This study addresses the limited interpretability of existing rare cell identification methods in single-cell transcriptomics, which typically rely on opaque dimensionality reduction techniques (e.g., PCA) and black-box anomaly detectors, offering little insight at the gene level. To overcome this, we propose an end-to-end, interpretable anomaly detection framework that operates directly in the original high-dimensional gene expression space without requiring dimensionality reduction. Our method jointly optimizes anomaly detection and feature attribution, enabling precise identification of rare cells while simultaneously highlighting their key discriminative genes. By integrating state-of-the-art interpretable anomaly detection into single-cell analysis for the first time, our approach not only locates rare cells but also links them to their nearest normal neighbors, providing intuitive, biologically meaningful gene-level explanations that substantially enhance both interpretability and practical utility.
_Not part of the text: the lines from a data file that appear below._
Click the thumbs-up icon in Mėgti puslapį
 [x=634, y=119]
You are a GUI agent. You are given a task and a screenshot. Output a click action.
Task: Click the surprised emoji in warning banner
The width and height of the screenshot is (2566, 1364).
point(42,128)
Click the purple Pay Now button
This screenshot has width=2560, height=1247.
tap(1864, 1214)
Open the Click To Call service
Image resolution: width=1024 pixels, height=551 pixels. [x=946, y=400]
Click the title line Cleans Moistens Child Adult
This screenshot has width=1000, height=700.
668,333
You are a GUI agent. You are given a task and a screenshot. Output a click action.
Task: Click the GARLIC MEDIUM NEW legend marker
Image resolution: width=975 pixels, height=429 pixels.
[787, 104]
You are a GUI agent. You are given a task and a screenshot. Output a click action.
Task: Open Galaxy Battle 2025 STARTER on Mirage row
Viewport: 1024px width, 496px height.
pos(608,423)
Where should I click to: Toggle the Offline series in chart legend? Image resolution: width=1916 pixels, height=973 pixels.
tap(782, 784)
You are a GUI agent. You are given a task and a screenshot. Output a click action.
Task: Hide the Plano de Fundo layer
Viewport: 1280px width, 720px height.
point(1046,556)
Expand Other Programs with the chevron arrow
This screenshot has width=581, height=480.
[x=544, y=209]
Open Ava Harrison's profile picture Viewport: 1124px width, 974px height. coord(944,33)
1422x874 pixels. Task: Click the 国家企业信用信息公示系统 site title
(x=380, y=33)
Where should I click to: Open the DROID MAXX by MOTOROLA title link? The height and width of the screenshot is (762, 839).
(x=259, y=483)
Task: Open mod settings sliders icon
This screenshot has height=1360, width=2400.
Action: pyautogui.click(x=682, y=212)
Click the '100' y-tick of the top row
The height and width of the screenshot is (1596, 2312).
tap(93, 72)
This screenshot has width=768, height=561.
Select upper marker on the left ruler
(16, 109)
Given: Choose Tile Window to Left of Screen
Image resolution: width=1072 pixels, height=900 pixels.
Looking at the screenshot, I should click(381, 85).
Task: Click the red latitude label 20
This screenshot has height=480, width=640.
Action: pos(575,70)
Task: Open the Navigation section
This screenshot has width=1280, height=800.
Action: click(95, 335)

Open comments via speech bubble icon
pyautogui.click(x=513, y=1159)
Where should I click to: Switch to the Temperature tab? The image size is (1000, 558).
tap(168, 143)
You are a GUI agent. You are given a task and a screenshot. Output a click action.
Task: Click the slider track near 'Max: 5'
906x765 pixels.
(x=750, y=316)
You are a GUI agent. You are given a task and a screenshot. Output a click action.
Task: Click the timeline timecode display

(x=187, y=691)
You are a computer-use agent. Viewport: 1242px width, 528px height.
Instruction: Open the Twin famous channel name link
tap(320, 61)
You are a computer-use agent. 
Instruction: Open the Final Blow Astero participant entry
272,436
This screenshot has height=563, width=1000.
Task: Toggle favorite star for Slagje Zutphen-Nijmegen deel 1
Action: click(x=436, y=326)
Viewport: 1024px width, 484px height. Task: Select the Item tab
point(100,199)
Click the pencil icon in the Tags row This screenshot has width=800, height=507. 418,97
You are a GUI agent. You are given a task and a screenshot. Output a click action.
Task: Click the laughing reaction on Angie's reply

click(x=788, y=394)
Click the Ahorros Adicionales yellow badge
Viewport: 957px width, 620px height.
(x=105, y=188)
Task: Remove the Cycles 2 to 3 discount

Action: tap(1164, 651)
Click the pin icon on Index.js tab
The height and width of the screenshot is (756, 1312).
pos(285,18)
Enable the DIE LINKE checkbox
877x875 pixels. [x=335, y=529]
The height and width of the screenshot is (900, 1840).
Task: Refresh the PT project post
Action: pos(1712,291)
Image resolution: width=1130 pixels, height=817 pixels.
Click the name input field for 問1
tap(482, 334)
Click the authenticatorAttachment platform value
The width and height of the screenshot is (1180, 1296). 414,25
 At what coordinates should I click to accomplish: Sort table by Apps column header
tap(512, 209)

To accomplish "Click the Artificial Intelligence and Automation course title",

The detection of rare cell types in single-cell transcriptomics data is crucial for elucidating disease pathogenesis and tissue development dynamics. However, a critical gap that persists in current methods is their inability to provide an explanation based on genes for each cell they have detected as rare. We identify three primary sources of this deficiency. First, the anomaly detectors often function as"black boxes", designed to detect anomalies but unable to explain why a cell is anomalous. Second, the standard analytical framework hinders interpretability by relying on dimensionality reduction techniques, such as Principal Component Analysis (PCA), which transform meaningful gene expression data into abstract, uninterpretable features. Finally, existing explanation algorithms cannot be readily applied to this domain, as single-cell data is characterized by high dimensionality, noise, and substantial sparsity. To overcome these limitations, we introduce a framework for explainable anomaly detection in single-cell transcriptomics data which not only identifies individual anomalies, but also provides a visual explanation based on genes that makes an instance anomalous. This framework has two key ingredients that are not existed in current methods applied in this domain. First, it eliminates the PCA step which is deemed to be an essential component in previous studies. Second, it employs the state-of-art anomaly detector and explainer as the efficient and effective means to find each rare cell and the relevant gene subspace in order to provide explanations for each rare cell as well as the typical normal cell associated with the rare cell's closest normal cells.